Exercise
Beginning at the line that includes "First Larimar Sales", print each remaining line of the data word for word. Output nothing else.

(Beginning of Exercise material)

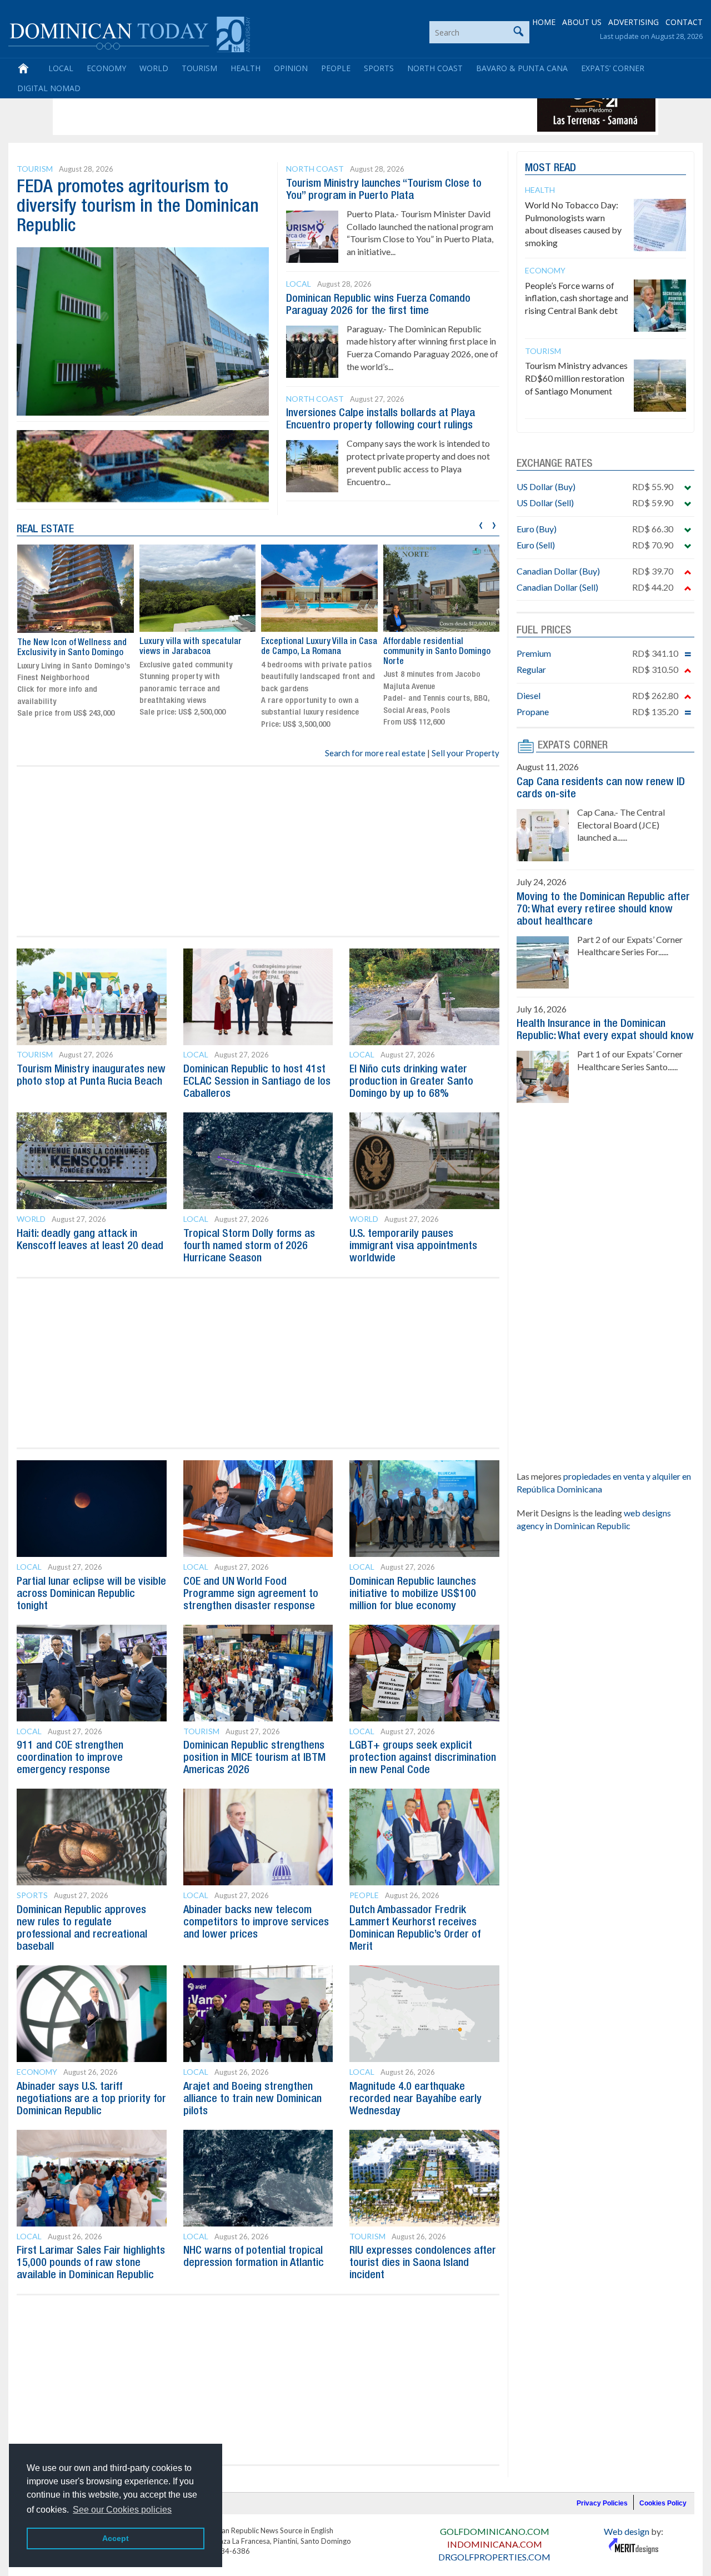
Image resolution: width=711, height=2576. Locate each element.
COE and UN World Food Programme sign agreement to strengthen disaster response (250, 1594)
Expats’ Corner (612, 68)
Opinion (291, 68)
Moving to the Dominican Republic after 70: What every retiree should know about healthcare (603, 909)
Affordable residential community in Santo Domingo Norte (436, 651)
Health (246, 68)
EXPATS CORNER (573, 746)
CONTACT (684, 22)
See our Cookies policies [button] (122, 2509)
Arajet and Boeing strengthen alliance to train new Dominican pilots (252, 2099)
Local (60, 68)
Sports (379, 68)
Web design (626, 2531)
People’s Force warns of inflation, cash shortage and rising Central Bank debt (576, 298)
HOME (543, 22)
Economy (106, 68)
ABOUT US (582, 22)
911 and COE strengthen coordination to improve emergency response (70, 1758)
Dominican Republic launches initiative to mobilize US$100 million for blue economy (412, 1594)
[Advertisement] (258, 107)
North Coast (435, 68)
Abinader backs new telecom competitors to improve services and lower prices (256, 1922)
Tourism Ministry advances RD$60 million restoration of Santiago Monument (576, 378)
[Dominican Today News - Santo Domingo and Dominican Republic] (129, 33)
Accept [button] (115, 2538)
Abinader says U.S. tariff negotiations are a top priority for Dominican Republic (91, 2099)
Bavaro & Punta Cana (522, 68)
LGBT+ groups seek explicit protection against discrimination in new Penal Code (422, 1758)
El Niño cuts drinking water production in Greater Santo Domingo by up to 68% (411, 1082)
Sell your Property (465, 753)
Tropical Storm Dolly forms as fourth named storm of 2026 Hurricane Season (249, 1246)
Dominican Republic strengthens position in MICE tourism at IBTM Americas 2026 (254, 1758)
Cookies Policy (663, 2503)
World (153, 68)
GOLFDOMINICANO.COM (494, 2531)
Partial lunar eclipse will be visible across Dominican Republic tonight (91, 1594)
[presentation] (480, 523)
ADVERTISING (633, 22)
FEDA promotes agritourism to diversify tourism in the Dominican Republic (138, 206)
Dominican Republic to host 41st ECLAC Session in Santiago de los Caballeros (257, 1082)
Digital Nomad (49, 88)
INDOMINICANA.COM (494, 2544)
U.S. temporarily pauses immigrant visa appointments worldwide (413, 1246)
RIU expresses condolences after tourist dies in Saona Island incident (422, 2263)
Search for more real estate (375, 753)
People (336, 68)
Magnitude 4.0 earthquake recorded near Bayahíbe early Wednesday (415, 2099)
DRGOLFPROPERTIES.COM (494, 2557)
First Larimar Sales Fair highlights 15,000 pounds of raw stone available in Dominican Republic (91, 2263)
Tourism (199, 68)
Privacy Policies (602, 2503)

(End of Exercise material)

Result
First Larimar Sales Fair highlights 15,000 pounds of raw stone available in Dominican Republic (91, 2263)
Tourism (199, 68)
Privacy Policies (602, 2503)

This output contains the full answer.